Lines below that include the word "agent" should each be copied.

• SUPPLIED INFORMATION:
────────────────
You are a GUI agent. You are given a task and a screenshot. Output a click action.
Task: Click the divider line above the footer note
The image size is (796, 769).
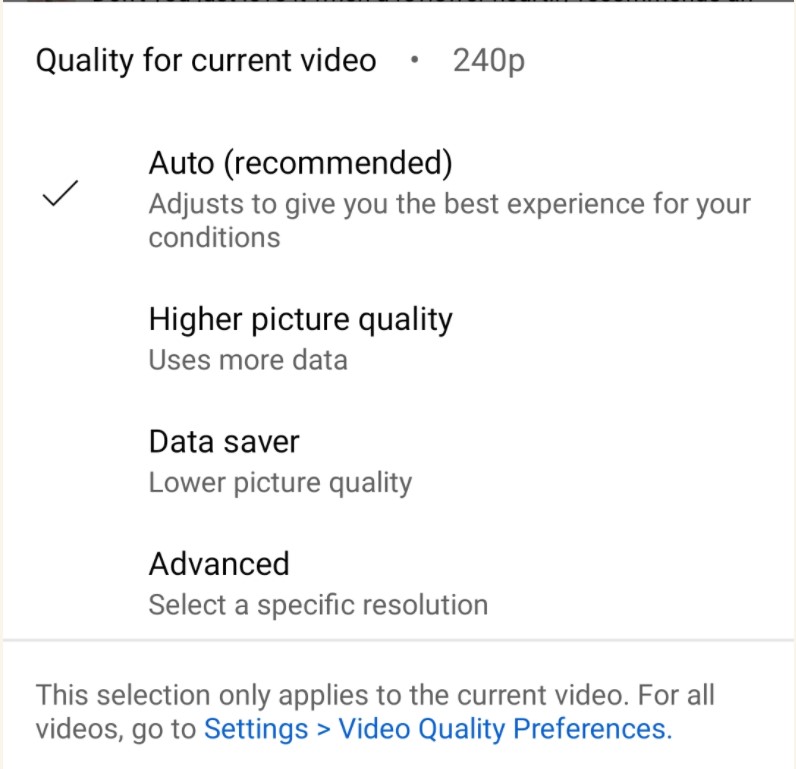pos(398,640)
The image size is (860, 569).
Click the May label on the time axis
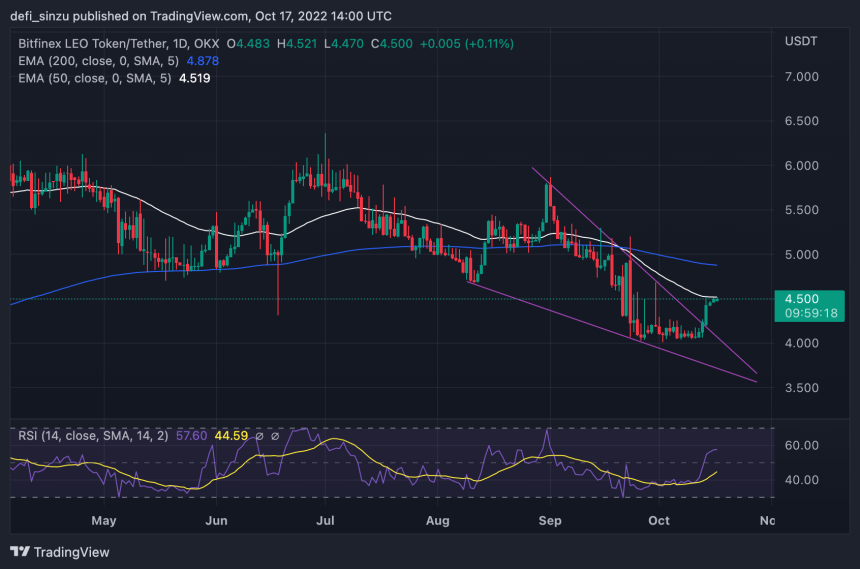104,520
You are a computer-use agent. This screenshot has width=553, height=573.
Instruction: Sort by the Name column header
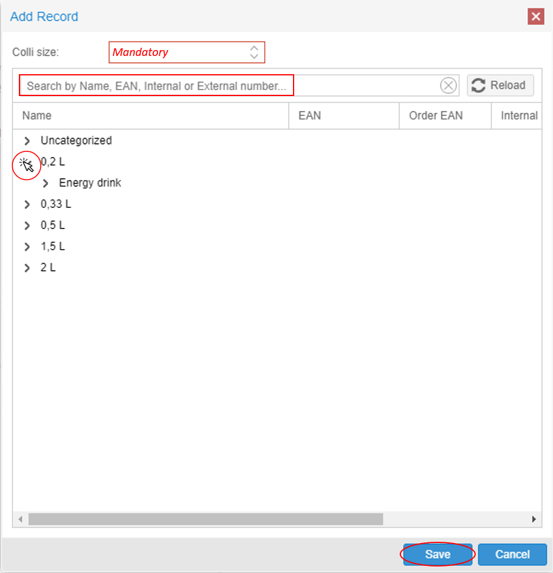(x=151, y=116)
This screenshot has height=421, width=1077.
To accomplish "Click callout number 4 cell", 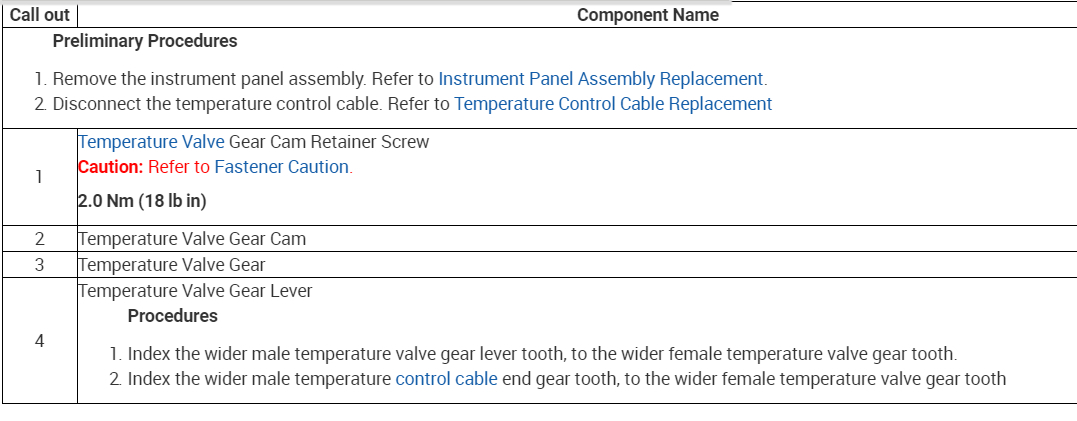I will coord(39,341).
────────────────
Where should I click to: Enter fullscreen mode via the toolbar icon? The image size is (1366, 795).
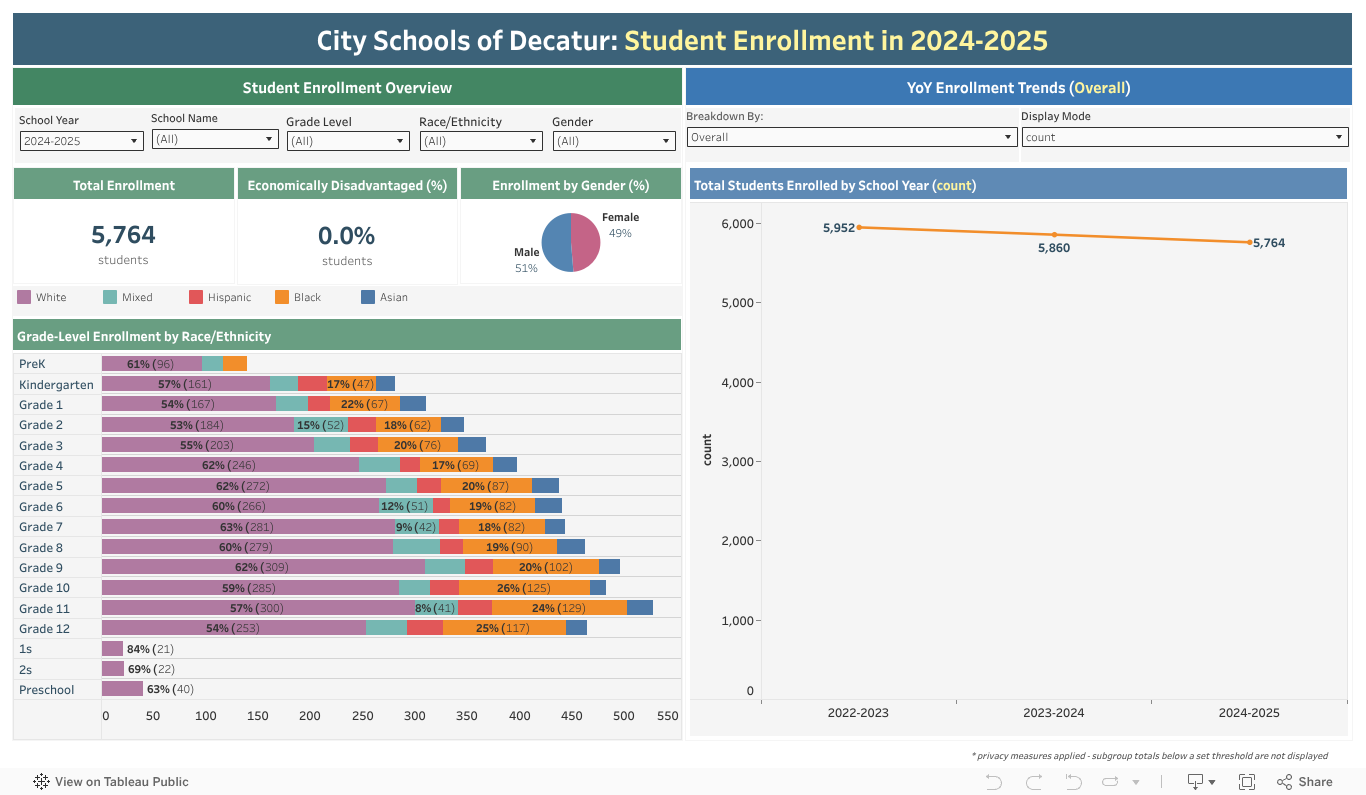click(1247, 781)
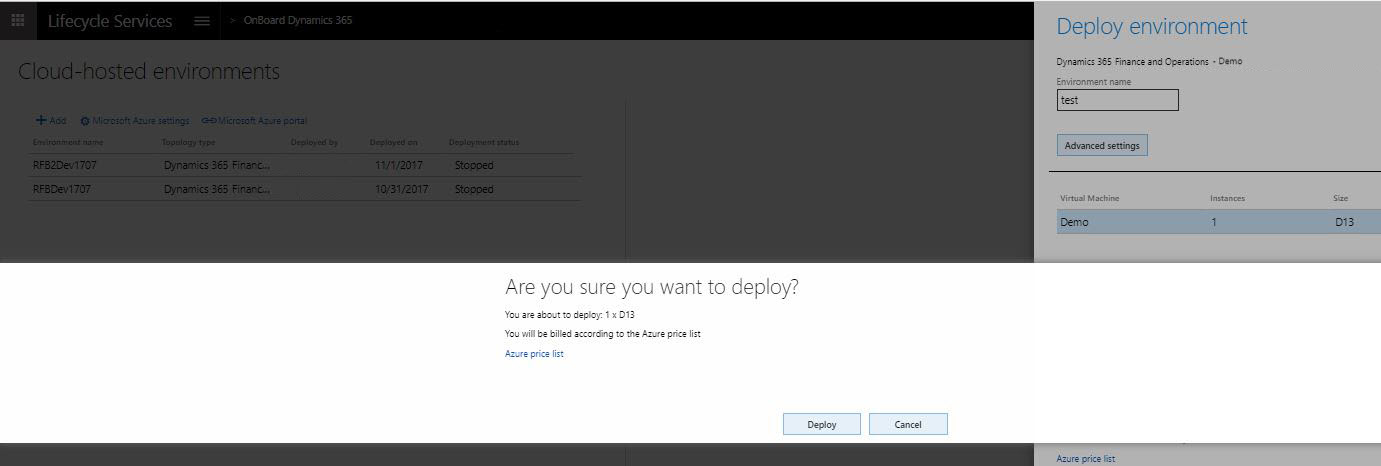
────────────────
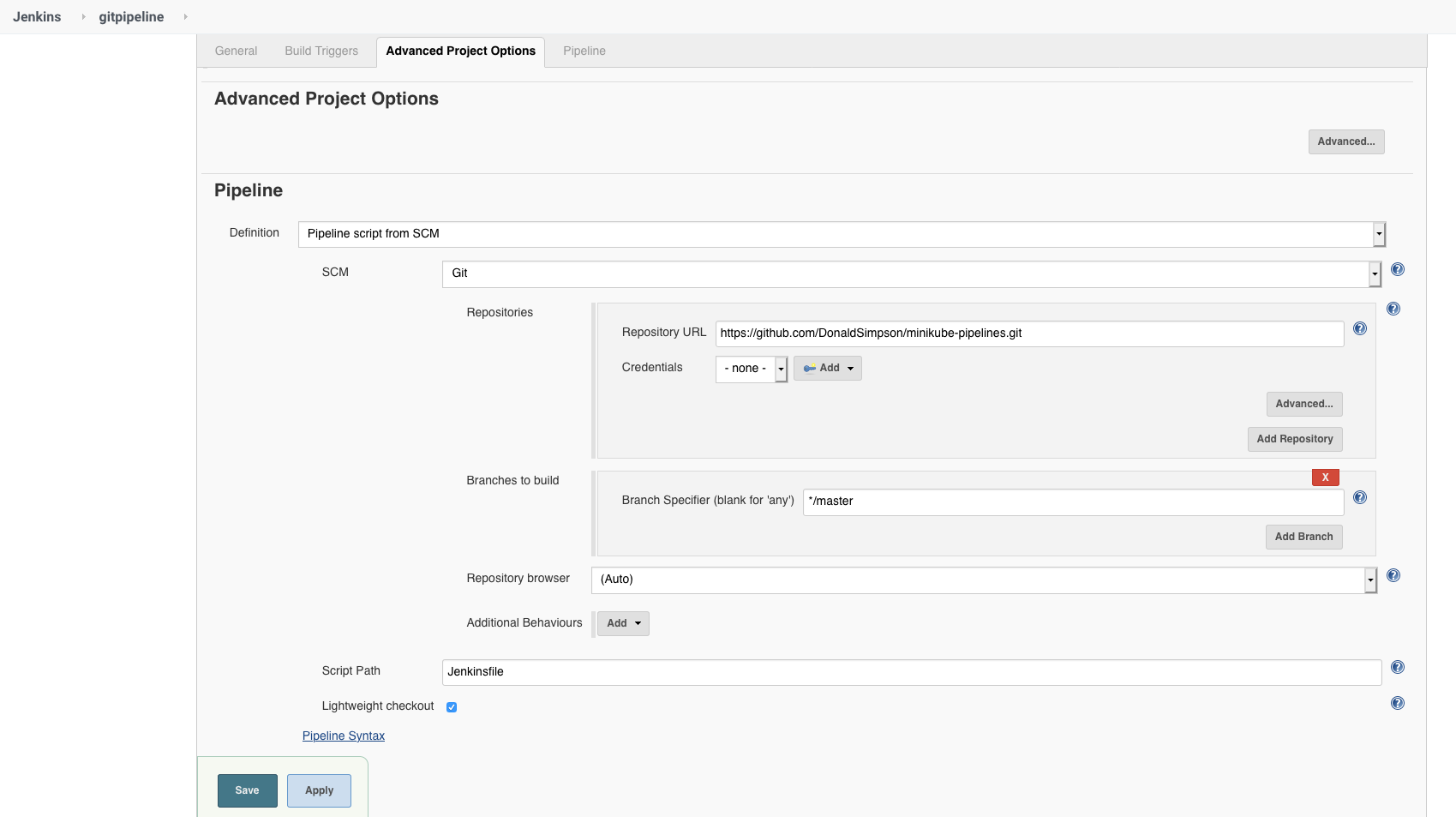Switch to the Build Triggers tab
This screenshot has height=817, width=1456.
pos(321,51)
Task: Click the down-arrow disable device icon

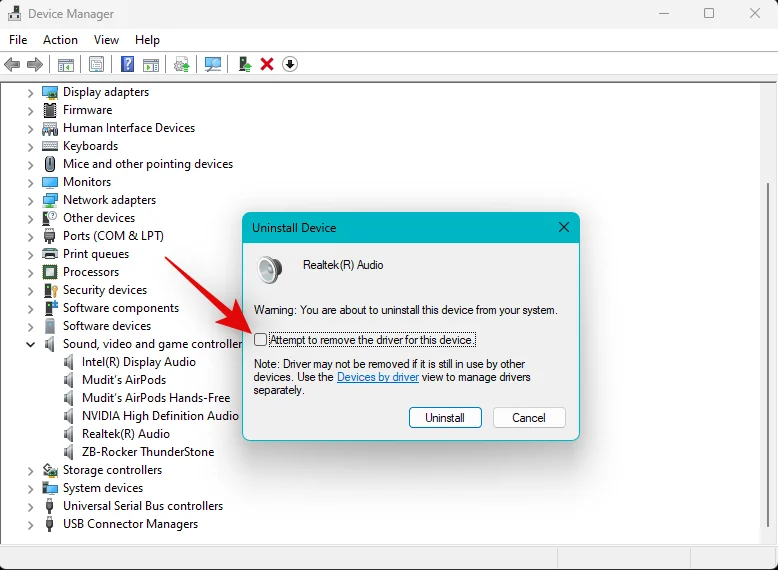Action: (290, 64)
────────────────
• SOLUTION:
You are a GUI agent. You are given a task and a screenshot. Output a click action.
You are a computer-use agent. This screenshot has width=553, height=573.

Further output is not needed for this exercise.